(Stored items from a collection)
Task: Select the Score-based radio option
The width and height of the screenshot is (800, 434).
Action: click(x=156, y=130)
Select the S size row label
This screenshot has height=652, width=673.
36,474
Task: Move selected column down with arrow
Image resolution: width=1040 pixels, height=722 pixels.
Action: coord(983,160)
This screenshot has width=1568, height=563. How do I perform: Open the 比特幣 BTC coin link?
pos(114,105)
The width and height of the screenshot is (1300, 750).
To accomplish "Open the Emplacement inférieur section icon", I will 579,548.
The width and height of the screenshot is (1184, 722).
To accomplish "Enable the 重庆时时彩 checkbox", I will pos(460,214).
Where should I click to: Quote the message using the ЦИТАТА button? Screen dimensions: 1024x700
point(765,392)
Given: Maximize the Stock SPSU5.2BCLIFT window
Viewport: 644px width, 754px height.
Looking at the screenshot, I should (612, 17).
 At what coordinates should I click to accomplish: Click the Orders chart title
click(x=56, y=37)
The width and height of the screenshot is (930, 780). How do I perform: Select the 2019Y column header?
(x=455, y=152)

## What the task asks
Could you please reproduce each record exactly, leaving nothing out?

## Written response
Task: Select the Score-based radio option
The width and height of the screenshot is (800, 434).
Action: click(x=156, y=130)
Select the S size row label
This screenshot has height=652, width=673.
36,474
Task: Move selected column down with arrow
Image resolution: width=1040 pixels, height=722 pixels.
Action: coord(983,160)
This screenshot has width=1568, height=563. How do I perform: Open the 比特幣 BTC coin link?
pos(114,105)
The width and height of the screenshot is (1300, 750).
To accomplish "Open the Emplacement inférieur section icon", I will 579,548.
The width and height of the screenshot is (1184, 722).
To accomplish "Enable the 重庆时时彩 checkbox", I will pos(460,214).
Where should I click to: Quote the message using the ЦИТАТА button? Screen dimensions: 1024x700
point(765,392)
Given: Maximize the Stock SPSU5.2BCLIFT window
Viewport: 644px width, 754px height.
Looking at the screenshot, I should (612, 17).
 At what coordinates should I click to accomplish: Click the Orders chart title
click(x=56, y=37)
The width and height of the screenshot is (930, 780). How do I perform: Select the 2019Y column header?
(x=455, y=152)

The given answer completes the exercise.